● TASK STATEMENT:
Your answer should consist of each line from the data below that contains "conseils".

Stored dataset items:
[Start of Attachment]

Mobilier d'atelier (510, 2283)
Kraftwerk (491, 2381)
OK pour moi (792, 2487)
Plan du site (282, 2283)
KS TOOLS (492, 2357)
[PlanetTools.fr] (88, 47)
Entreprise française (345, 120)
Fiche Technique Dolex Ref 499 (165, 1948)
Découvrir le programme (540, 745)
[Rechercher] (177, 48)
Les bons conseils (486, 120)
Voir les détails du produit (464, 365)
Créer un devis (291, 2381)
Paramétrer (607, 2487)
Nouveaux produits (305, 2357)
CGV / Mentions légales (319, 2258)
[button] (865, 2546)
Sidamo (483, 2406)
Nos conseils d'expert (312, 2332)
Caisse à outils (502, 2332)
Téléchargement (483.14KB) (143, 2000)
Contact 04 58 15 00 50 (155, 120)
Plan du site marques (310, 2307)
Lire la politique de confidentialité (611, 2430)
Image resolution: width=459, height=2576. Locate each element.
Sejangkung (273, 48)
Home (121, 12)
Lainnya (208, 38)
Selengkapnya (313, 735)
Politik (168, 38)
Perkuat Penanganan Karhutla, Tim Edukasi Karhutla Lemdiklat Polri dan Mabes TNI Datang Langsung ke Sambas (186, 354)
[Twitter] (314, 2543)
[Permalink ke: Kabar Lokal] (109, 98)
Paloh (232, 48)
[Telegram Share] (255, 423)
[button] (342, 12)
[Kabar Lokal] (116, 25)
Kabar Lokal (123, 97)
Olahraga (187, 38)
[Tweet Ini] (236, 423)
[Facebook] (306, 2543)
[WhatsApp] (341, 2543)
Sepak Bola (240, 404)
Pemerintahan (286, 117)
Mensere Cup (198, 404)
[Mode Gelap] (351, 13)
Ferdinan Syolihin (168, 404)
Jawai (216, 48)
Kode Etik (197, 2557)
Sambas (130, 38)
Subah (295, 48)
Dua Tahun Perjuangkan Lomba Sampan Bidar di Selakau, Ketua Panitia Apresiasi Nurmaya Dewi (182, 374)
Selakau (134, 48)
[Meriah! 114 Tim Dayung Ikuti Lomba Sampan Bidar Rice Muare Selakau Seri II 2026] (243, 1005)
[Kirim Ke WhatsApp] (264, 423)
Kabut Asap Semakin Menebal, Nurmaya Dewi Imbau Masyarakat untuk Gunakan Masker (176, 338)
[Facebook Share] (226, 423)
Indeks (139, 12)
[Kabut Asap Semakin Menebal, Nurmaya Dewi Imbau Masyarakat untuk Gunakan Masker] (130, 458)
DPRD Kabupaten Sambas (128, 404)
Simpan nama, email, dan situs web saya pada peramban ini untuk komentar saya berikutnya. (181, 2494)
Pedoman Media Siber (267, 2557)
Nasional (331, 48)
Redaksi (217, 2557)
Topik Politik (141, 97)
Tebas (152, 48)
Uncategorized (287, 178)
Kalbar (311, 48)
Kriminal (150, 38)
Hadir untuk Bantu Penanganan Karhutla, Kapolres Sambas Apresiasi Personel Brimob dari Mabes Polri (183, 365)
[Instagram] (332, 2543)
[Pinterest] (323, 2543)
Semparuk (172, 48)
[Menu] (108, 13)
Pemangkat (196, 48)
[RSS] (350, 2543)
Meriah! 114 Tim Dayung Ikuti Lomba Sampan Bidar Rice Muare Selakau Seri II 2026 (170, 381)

[End of Attachment]

● OUTPUT:
Les bons conseils (486, 120)
Nos conseils d'expert (312, 2332)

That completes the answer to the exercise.